__REQUIREMENTS__
1. Which model name is assigned to MODEL_NAME in the sentiment classifier notebook?
2. From the sentiment classifier notebook, copy the passage starting with "For twitter the" and going on through "into an index.".
:: SOURCE ::
This shows you how to load the datasets and use them to train a sentiment classifier.
The sentiment classifier that is trained is just replicating the existing sentiment classification that has been applied.

The first thing to do is to review the dataset, and then we can train the model.

In [1]:
from pathlib import Path

PROJECT_ROOT = Path(".").resolve().parent
MODEL_FOLDER = PROJECT_ROOT / "models"
DATA_RAW_FOLDER = PROJECT_ROOT / "data" / "raw"

# these are unique by the combination of title, text AND sentiment
BURGER_KING_FILE = DATA_RAW_FOLDER / "burger-king.csv" # ~145k rows
WENDYS_FILE = DATA_RAW_FOLDER / "wendys.csv" # ~50k rows

MODEL_RUN_FOLDER = MODEL_FOLDER / "example-sentiment"
MODEL_RUN_FOLDER.mkdir(exist_ok=True, parents=True)

MODEL_NAME = "bert-base-uncased" # very small
BATCH_SIZE = 8 # adjust to your RAM

In [2]:
import pandas as pd

wendys_df = pd.read_csv(WENDYS_FILE)

# make it unique by text
wendys_df = wendys_df.drop_duplicates(subset="text")
wendys_df = wendys_df.reset_index(drop=True)

wendys_df

Unnamed: 0,title,text,sentiment
0,RT @libsoftiktok $500 fine for burning down a ...,RT @libsoftiktok $500 fine for burning down a ...,neutral
1,RT @RealSweet17 Do you think the punishment fi...,RT @RealSweet17 Do you think the punishment fi...,negative
2,RT @CollinRugg JUST IN: Two rioters who were r...,RT @CollinRugg JUST IN: Two rioters who were r...,negative
3,RT @charliekirk11 Whoa! More two-tiered justic...,RT @charliekirk11 Whoa! More two-tiered justic...,negative
4,RT @RepMTG J6’ers are being locked up for year...,RT @RepMTG J6’ers are being locked up for year...,negative
...,...,...,...
46232,@sara_ash88 when I was working hard on my weig...,@sara_ash88 when I was working hard on my weig...,positive
46233,nigga dat work at wendys said ohh ik you and s...,nigga dat work at wendys said ohh ik you and s...,neutral
46234,"🔆 The sunny days are calling, and so is the bo...","🔆 The sunny days are calling, and so is the bo...",neutral
46235,Cara the GM at edwardsville Wendy's,Cara the GM at edwardsville Wendy's,neutral


The dataset is the title of the thread or article and the text around the match.
For twitter the title is the same as the text except that the whitespace has been normalized.

To train with this we need to generate a single text column and convert the sentiment into an index.
:::
:: EXCERPTED RECORDS ::
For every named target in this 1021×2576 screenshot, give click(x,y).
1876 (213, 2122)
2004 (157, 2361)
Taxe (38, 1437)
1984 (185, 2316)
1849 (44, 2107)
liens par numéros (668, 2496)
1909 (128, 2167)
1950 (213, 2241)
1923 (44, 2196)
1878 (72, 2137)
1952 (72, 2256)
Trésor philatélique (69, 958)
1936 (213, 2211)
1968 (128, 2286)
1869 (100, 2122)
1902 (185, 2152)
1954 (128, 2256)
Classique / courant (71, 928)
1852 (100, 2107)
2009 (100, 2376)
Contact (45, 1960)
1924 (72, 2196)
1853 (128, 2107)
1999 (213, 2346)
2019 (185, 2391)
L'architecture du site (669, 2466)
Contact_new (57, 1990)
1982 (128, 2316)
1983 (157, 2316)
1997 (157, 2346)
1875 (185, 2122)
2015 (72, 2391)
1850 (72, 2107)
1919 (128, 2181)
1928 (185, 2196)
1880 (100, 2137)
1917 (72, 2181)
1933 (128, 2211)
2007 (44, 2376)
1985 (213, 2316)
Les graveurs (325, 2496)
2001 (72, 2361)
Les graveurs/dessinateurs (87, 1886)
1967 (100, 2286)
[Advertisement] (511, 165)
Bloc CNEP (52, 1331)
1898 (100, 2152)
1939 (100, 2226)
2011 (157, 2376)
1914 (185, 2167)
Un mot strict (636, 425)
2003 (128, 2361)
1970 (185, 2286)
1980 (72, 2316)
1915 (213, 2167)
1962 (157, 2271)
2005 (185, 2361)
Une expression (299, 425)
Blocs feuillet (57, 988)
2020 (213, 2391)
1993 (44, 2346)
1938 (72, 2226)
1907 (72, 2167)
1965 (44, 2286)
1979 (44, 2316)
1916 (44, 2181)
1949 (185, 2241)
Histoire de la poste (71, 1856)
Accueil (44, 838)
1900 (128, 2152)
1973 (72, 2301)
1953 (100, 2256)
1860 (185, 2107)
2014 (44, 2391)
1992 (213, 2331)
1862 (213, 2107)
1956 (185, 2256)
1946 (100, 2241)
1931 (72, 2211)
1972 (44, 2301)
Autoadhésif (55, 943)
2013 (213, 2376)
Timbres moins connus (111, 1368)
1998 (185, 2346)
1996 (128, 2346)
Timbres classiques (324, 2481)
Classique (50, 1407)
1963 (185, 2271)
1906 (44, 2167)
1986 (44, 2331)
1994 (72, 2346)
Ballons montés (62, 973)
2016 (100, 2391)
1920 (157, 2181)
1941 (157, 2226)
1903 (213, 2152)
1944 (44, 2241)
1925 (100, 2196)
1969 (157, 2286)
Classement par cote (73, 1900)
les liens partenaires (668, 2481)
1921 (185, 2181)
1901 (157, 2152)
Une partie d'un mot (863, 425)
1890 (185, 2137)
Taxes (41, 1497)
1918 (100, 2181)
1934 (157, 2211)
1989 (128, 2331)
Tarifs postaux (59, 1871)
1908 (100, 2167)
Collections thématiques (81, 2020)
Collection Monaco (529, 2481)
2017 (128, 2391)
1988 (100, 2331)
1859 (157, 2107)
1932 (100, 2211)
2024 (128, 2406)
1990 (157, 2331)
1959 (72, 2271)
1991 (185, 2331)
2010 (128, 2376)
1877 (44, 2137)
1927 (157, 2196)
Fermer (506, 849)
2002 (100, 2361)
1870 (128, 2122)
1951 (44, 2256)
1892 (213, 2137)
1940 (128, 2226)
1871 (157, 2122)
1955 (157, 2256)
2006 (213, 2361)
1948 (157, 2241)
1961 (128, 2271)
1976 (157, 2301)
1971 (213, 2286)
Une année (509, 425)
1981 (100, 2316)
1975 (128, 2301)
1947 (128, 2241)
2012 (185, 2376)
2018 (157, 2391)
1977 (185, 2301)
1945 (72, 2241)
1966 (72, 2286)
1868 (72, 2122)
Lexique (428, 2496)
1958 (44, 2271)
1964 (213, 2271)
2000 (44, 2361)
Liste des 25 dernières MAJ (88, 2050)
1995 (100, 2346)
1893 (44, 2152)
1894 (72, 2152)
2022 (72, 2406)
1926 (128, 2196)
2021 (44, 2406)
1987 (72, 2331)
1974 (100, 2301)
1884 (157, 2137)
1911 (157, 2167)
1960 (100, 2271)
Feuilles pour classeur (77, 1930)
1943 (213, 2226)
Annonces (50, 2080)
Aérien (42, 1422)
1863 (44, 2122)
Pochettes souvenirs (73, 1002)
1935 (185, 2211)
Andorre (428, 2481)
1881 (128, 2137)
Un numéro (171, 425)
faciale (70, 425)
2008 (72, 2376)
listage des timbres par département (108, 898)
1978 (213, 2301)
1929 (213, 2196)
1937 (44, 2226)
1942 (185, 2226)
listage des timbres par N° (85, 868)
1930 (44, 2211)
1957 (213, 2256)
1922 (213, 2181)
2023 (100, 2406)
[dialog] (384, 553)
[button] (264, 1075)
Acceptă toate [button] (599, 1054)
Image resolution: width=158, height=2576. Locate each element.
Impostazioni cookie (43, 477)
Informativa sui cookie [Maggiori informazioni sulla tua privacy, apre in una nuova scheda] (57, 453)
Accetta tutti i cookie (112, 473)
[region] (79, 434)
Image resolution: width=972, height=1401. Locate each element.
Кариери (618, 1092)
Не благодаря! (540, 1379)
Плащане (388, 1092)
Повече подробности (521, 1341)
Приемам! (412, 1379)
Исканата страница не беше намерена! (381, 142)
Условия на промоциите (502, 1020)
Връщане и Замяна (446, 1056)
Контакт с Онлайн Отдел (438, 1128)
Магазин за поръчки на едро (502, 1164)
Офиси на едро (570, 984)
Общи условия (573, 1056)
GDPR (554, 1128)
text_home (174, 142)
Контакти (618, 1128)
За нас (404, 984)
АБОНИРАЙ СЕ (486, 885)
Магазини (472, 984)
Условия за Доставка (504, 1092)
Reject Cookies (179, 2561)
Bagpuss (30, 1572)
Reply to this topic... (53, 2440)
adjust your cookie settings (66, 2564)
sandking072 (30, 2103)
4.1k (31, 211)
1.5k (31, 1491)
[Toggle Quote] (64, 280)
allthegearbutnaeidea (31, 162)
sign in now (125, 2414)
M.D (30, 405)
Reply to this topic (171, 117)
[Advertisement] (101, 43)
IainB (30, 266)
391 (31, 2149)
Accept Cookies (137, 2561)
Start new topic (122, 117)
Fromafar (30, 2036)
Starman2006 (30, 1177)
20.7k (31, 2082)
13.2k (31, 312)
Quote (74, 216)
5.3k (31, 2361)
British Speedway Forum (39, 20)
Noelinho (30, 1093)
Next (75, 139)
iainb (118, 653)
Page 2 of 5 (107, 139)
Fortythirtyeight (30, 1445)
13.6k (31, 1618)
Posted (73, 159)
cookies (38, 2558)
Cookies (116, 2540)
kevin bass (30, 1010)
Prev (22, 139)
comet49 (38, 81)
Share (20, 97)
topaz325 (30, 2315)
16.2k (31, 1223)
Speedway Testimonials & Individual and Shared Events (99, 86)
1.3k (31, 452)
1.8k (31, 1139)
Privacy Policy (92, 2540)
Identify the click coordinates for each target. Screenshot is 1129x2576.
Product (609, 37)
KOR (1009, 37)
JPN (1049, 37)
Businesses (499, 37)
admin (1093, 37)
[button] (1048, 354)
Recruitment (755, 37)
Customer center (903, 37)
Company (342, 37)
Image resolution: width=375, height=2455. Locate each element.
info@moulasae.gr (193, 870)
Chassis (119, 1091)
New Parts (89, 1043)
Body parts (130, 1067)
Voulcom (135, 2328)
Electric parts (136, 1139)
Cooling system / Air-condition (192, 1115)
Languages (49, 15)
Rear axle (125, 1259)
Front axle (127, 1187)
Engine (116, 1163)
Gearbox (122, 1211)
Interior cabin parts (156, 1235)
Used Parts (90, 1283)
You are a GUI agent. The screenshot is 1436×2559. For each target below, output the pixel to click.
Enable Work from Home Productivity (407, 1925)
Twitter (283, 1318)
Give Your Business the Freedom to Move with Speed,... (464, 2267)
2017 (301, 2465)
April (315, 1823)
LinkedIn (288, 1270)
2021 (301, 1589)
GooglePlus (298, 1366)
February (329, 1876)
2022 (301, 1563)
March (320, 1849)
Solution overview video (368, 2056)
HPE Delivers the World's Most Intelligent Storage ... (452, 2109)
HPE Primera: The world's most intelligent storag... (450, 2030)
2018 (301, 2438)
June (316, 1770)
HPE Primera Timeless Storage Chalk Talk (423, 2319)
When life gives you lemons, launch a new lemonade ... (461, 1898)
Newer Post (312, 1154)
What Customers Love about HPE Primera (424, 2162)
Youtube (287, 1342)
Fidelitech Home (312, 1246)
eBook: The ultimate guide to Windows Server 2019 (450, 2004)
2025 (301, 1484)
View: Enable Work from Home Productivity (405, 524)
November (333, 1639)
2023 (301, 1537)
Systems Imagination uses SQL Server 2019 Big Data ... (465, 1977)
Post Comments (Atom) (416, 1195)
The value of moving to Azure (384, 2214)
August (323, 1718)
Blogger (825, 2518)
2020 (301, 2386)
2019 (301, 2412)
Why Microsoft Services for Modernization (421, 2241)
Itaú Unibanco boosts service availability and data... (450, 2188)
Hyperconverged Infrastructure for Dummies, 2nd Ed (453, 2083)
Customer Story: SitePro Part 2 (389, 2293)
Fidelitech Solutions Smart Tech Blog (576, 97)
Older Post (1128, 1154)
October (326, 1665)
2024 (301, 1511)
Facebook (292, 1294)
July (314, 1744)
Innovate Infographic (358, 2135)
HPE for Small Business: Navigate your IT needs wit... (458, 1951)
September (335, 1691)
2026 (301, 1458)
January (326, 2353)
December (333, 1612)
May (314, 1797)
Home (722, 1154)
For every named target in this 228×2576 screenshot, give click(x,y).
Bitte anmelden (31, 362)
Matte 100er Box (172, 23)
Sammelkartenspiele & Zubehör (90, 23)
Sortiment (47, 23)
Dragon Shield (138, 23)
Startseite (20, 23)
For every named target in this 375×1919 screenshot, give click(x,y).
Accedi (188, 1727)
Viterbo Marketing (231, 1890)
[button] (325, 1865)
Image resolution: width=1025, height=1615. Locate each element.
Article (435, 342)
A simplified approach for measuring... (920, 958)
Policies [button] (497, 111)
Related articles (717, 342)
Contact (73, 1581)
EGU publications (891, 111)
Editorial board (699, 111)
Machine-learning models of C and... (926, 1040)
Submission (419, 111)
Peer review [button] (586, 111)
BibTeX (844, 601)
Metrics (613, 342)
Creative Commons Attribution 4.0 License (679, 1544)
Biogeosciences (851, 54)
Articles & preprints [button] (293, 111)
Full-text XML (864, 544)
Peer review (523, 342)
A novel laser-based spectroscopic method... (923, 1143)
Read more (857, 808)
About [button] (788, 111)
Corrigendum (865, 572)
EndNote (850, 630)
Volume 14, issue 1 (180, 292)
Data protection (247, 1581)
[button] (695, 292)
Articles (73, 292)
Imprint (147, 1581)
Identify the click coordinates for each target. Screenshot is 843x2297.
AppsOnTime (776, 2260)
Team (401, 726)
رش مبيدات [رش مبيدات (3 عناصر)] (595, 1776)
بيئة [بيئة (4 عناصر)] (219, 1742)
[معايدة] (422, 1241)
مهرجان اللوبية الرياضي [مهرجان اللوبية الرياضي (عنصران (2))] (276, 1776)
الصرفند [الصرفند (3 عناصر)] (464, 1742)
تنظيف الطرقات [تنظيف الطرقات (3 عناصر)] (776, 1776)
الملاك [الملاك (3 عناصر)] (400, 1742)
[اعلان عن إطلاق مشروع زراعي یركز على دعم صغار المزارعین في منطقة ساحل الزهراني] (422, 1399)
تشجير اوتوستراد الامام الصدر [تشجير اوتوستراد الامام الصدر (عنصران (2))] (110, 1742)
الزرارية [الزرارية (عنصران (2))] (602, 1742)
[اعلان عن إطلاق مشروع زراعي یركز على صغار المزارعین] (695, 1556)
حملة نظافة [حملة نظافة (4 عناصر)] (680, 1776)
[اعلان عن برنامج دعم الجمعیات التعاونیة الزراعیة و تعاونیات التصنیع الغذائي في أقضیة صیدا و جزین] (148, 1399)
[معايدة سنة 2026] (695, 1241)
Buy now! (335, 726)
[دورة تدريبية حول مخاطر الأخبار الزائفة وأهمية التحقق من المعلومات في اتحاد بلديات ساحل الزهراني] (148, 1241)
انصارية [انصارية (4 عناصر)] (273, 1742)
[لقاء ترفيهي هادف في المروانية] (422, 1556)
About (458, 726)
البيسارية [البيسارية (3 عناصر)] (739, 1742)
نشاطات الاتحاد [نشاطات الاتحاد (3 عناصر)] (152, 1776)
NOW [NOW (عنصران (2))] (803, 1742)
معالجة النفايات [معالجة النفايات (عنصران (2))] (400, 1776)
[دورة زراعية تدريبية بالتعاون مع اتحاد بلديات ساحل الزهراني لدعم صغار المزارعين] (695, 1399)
:::
__RESULTS__
1. bert-base-uncased

2.
For twitter the title is the same as the text except that the whitespace has been normalized.

To train with this we need to generate a single text column and convert the sentiment into an index.